もっと間をあけたほうがいい、とメイから言われ、たっぷり間を取ったら、まるでプロみたいな演奏になったよ(間のところだけね)。


ホールは9時まで借りられる。
あと10分、第三楽章だけなら10分かからないで弾けるでしょう、と最後まで弾いたら9時2分前。
めちゃくちゃ急いで片づけて、教室の方に挨拶して4人で帰った。
さっき来た道、みんな「ここ通ったっけ」と不安そう。
三人でおしゃべりしながら歩くと、誰かに記憶を任せちゃうんだよね。
あたしは一人だったので、風景をしっかり目に焼き付けておいたので先導した。
ところがさっきの歩道橋の手前で、メイが立ち止まる。
「これ使わなくても、こっちの道でまっすぐ駅まで行けるんじゃない?」という。
行ってみようよ、とスタスタ歩き出すので仕方なくついていったけど、どうみてもお先真っ暗。
街灯など何にも無くて、まるで森の中に入っていくよう。
「クマが出そうだよ」と言ったら、やっとメイも怖くなったらしい。
女ばかりで知らない道に行くもんじゃないね、とみんなで引き返したよ。
10月の初めに、このあと1回練習する場所と時間は決まっている。
次の練習はそれでいいでしょう。
11月の本番までに、あと1回ぐらい練習できたらいいのだけど。
井川さんは、それが終わってもこのレディース四重奏団を継続して活動したいって言ってるよ。
じゃ、まだ練習場所を探し続けないとね。
ほかに見つからなかったら、またここにしましょう。
井川さんだけ、電車が反対方向。
メイとアニーさんと三人で電車に乗ったら思い出した。
ホールの代金、メイに立替えさせっぱなしだ。
あ、お金!と叫んだら、アニーさんも「あ」と言い、きちんとポチ袋に入れたお金をメイに差し出す。
ほんと、アニーさんてなんでもしっかり用意してるんだよなー。
あたしは両替するだけで精一杯。
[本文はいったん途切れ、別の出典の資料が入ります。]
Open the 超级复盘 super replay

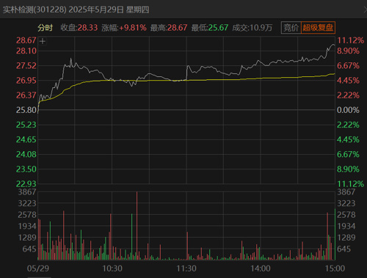[318, 28]
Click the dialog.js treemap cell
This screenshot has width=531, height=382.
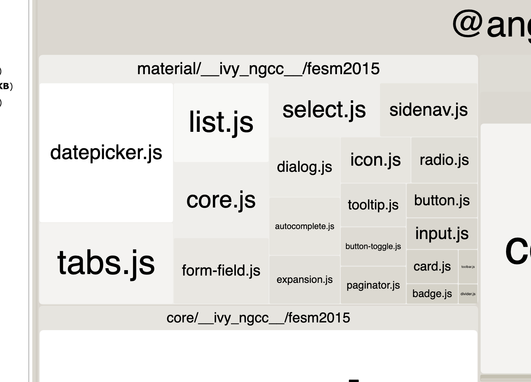point(304,167)
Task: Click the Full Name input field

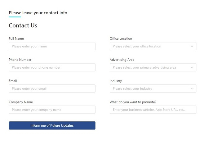Action: tap(52, 46)
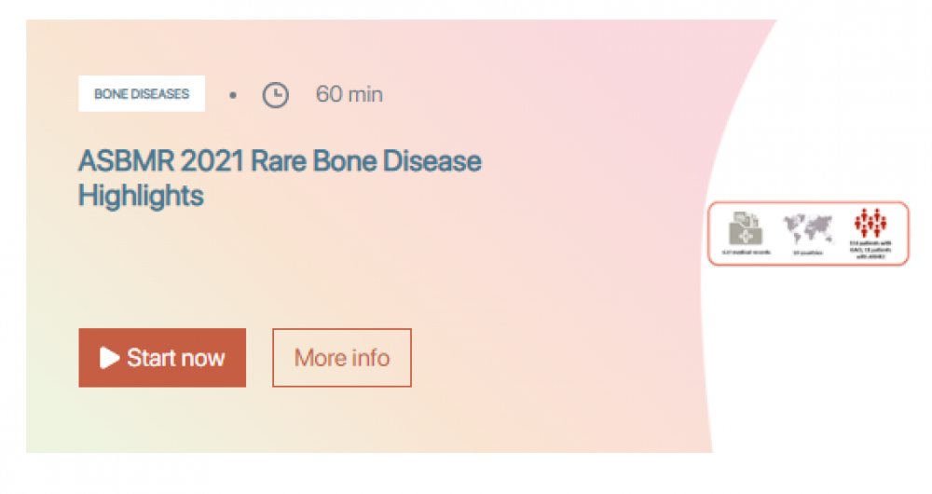The height and width of the screenshot is (494, 932).
Task: Click the red patients group icon
Action: click(870, 223)
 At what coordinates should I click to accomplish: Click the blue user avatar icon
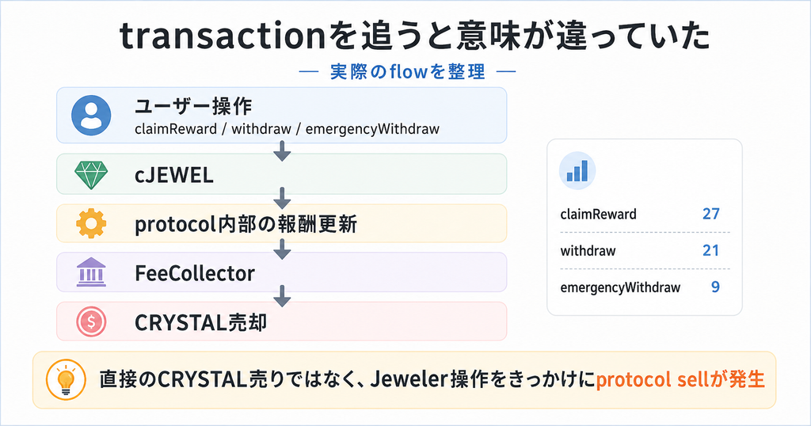[x=91, y=116]
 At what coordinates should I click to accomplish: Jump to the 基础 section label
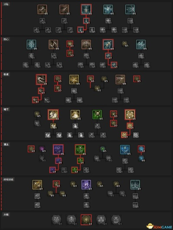point(6,4)
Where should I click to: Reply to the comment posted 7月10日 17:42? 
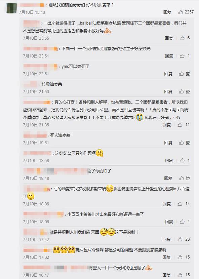pos(167,239)
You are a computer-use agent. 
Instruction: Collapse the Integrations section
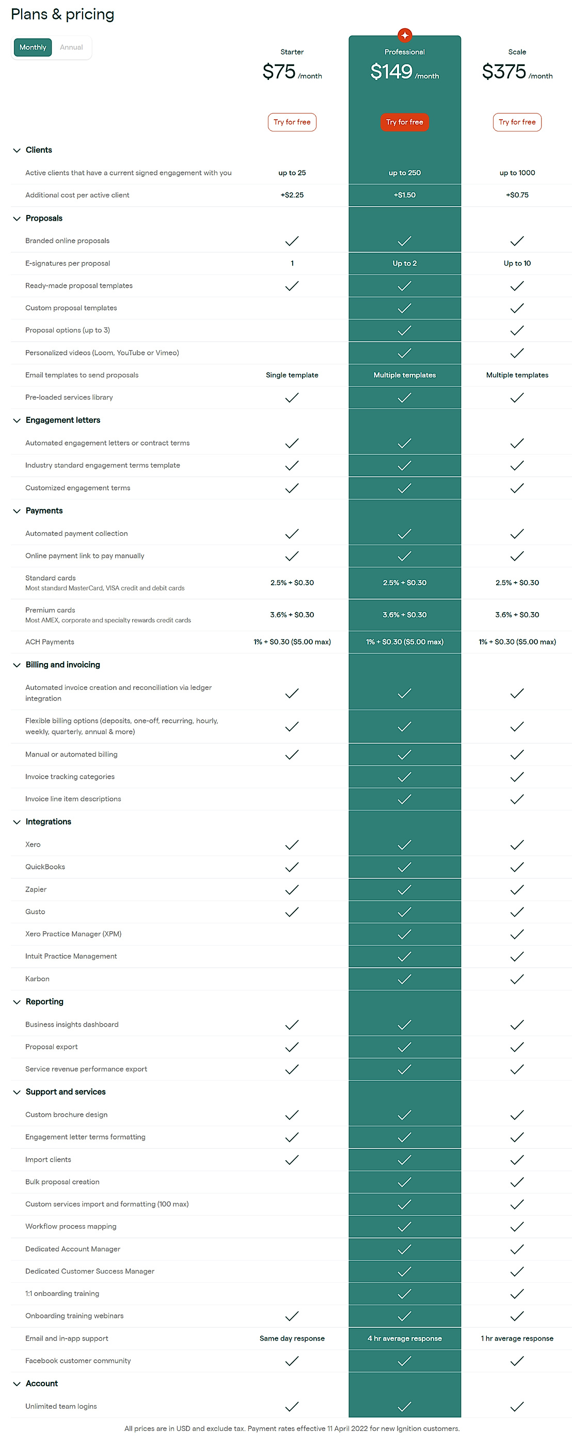16,822
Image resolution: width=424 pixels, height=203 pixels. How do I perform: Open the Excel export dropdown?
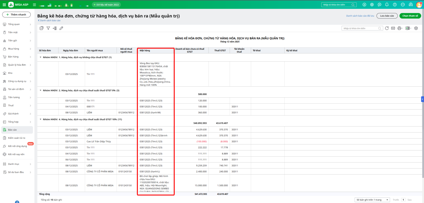408,28
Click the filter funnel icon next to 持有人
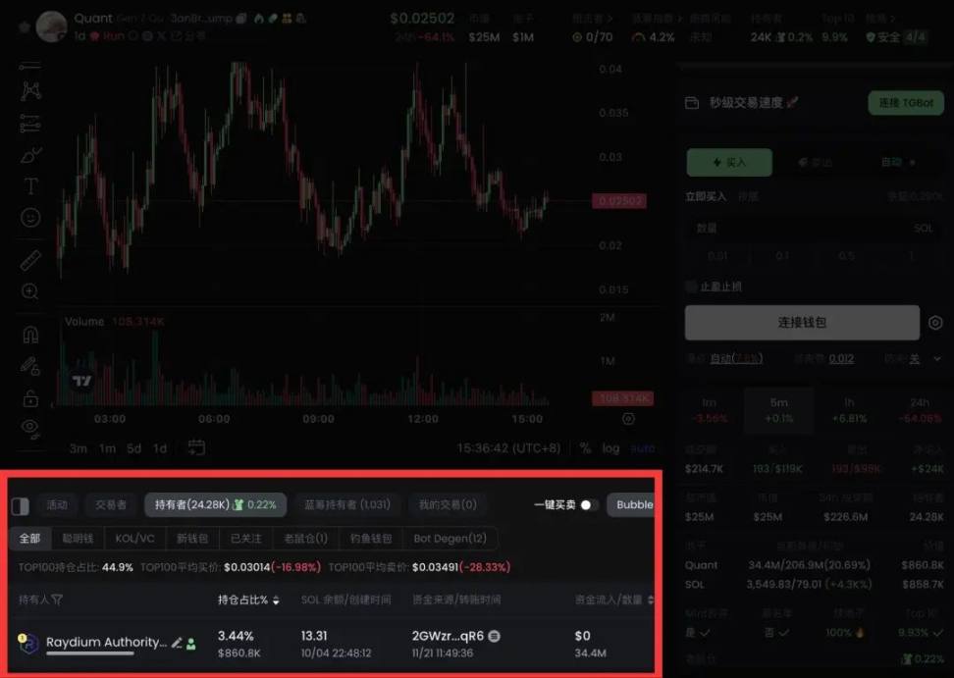This screenshot has width=954, height=678. pyautogui.click(x=57, y=600)
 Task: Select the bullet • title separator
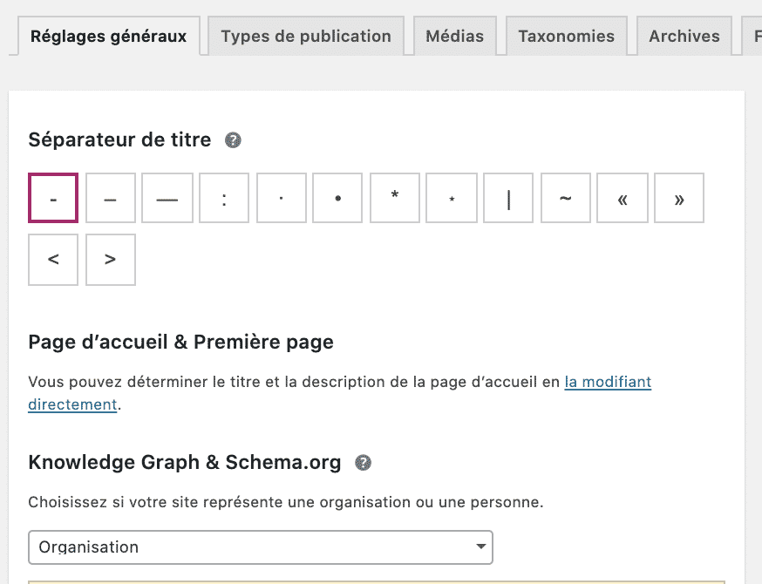point(337,198)
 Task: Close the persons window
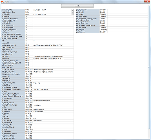point(147,1)
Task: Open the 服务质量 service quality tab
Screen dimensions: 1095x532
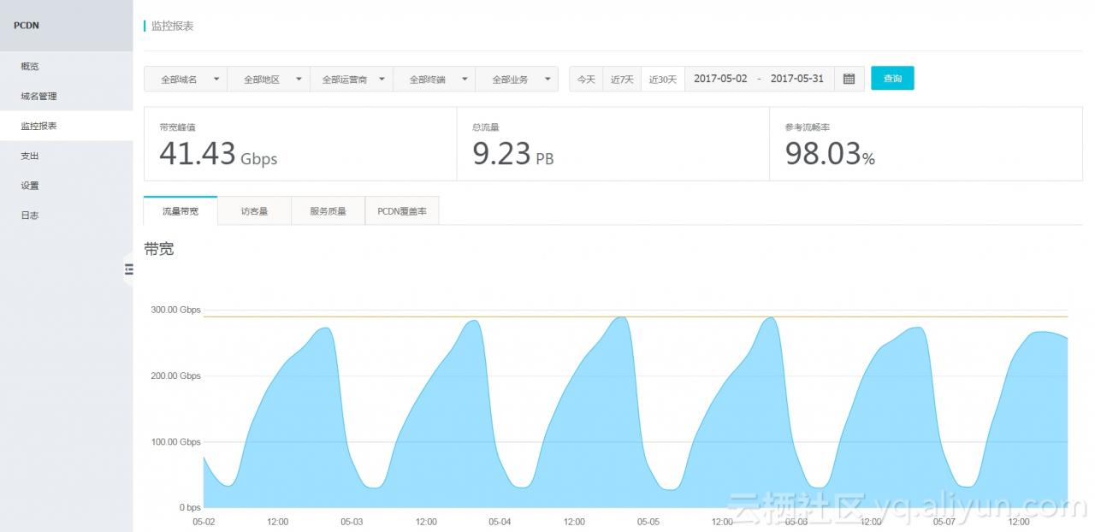Action: click(326, 210)
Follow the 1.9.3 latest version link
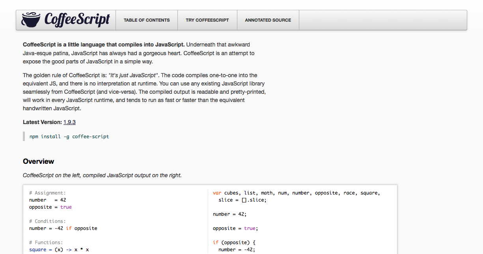The width and height of the screenshot is (483, 254). 69,122
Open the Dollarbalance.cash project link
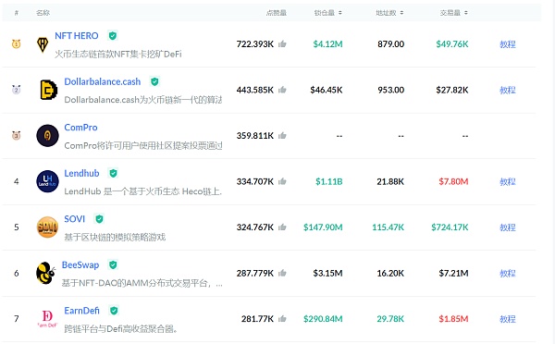Viewport: 555px width, 344px height. [x=103, y=81]
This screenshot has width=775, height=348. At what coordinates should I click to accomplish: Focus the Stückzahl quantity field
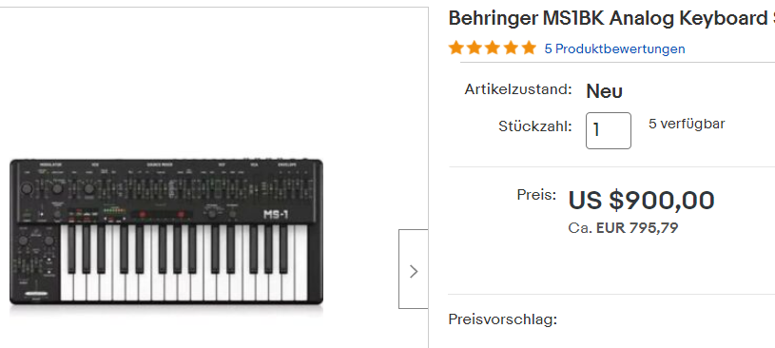click(608, 130)
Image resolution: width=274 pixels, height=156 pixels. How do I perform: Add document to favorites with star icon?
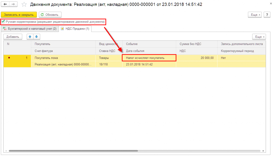pos(24,5)
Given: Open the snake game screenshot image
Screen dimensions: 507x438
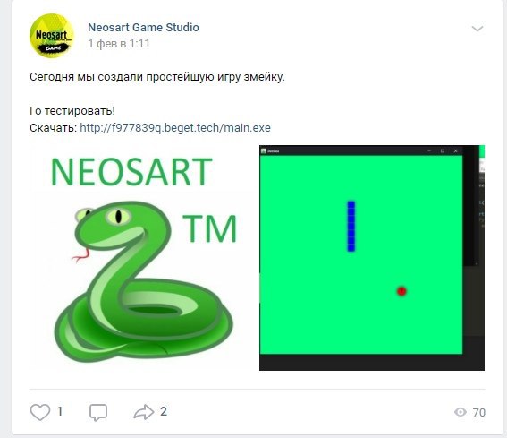Looking at the screenshot, I should point(372,258).
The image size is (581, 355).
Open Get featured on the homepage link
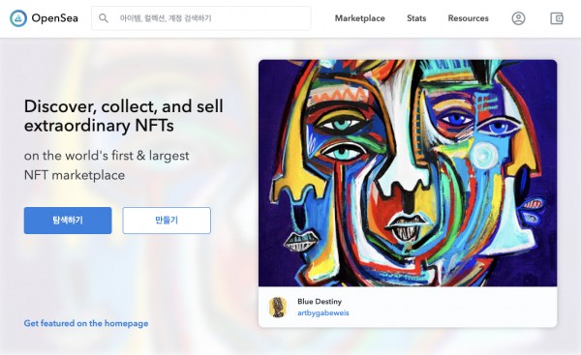(x=86, y=323)
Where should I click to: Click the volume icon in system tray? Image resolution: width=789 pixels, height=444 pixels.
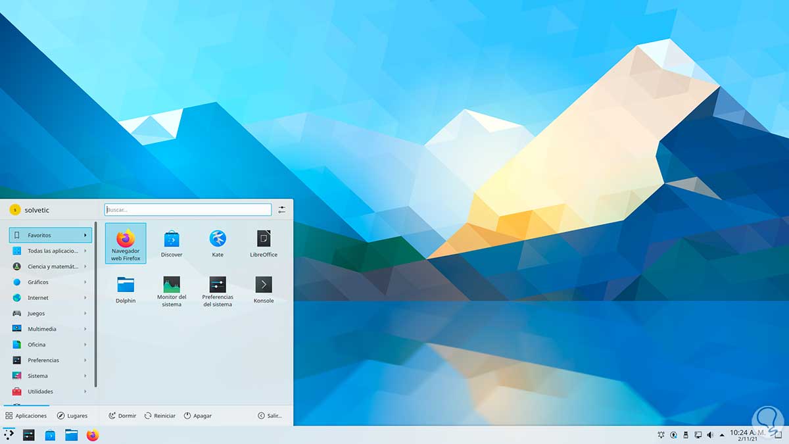point(710,435)
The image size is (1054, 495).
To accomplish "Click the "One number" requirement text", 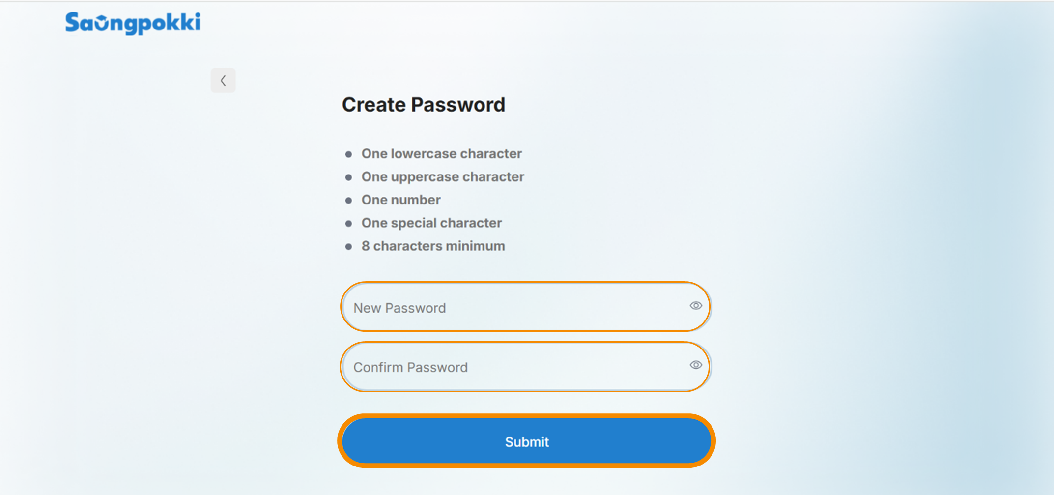I will click(x=401, y=200).
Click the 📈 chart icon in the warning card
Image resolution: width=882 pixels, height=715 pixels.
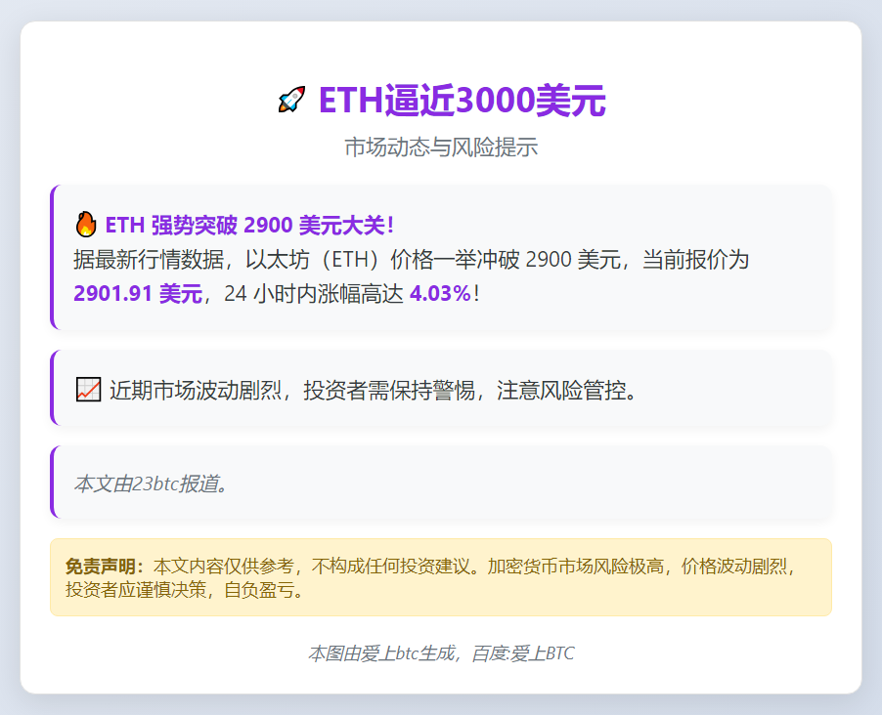[87, 387]
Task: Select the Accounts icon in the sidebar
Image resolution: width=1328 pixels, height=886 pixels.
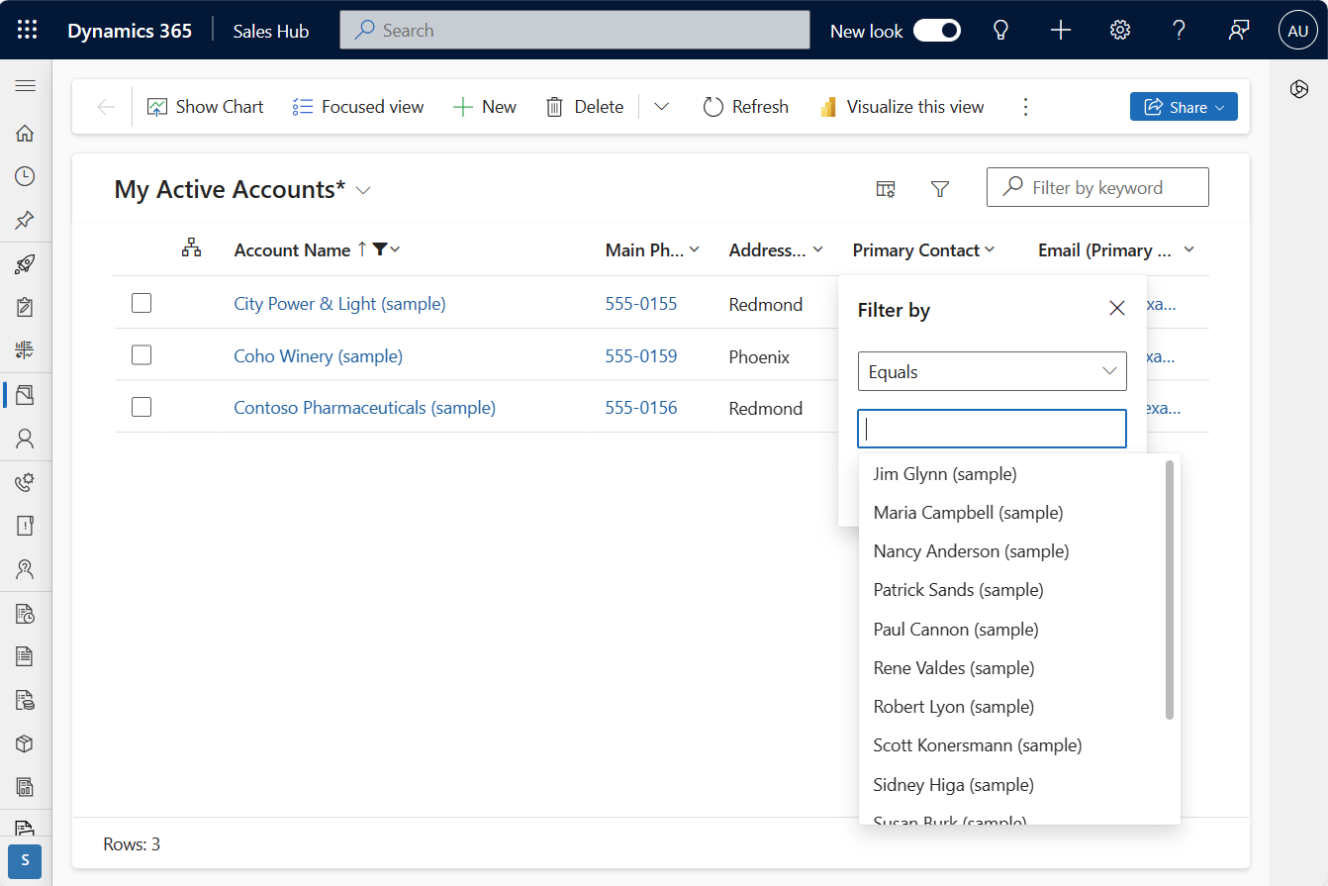Action: (25, 394)
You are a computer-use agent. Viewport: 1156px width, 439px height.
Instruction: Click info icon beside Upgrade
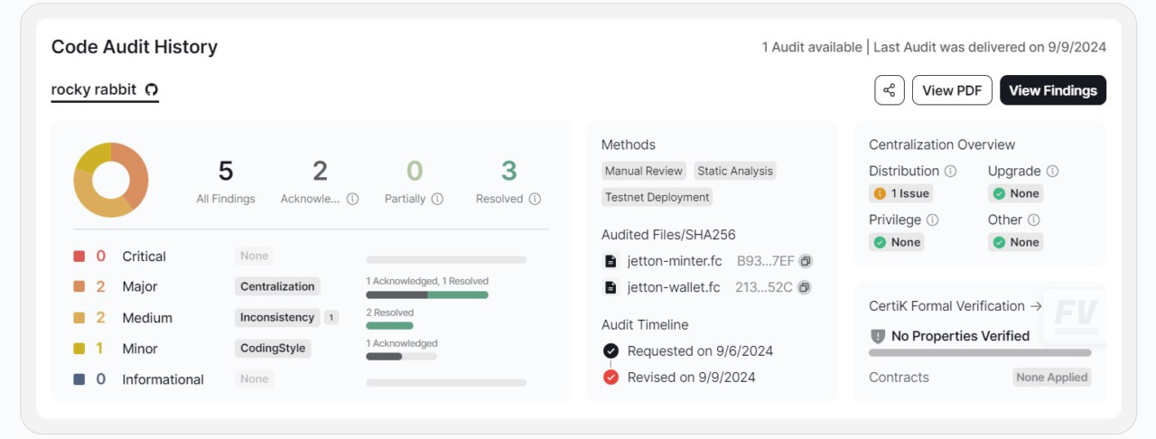point(1052,171)
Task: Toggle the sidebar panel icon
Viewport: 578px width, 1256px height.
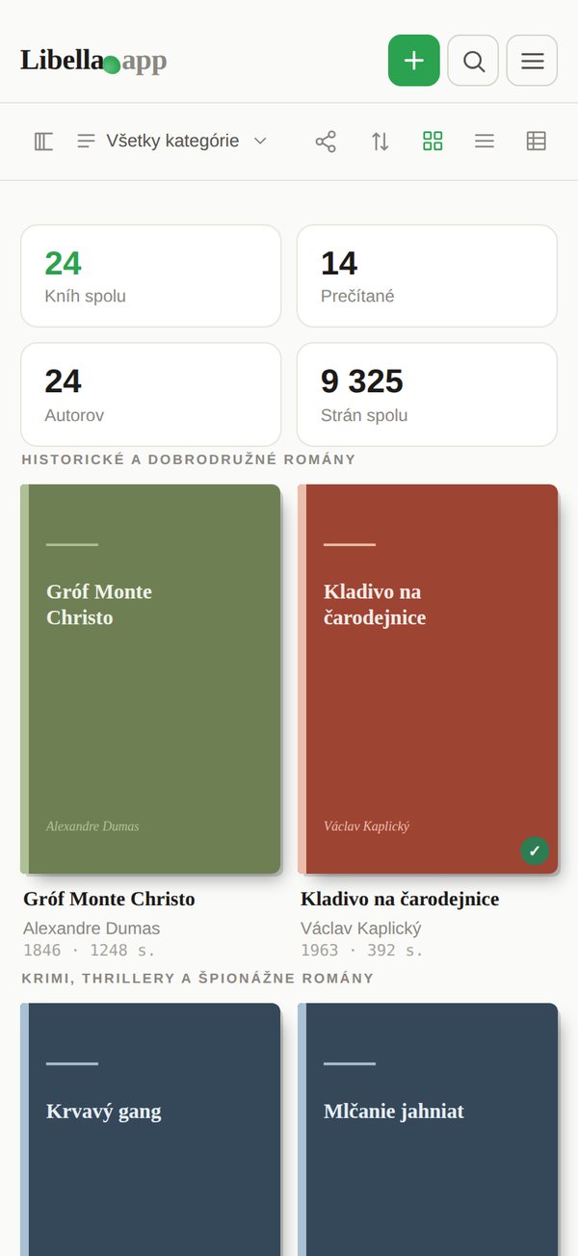Action: click(43, 142)
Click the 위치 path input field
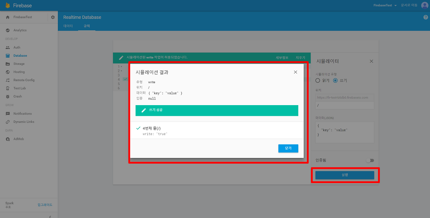 click(x=344, y=106)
小銭入れから片手にジャラジャラ全部出して、数えながらアニーさんの小袋に1枚ずつ追加して支払った。
なんか、いつもあたし、ダサいなと思う。
いつかアニーさんのように、カッコイイ女性になりたい。
と思い続けても、もうたぶんこのままそう遠くない将来に死んじゃうんだろうな。
本日のオマケ

家で、練習しながらジャガイモをゆっくり茹でて。
前日に半額シールの貼ってあるラムを買ったので、附属のハーブ塩を振りかけて下味を付けて置いた。
練習を終えてから豆モヤシを茹でるのに1時間も掛かってしまった。もう他に料理する時間、ない。
これから出掛けるから、お酒は控えめに。と思ったけど、無理。赤ワインをお代わりしちゃった。でも全然問題なかったよ。
せめてラム肉といっしょに、冷凍のブロッコリーでも置けばよかったなあ。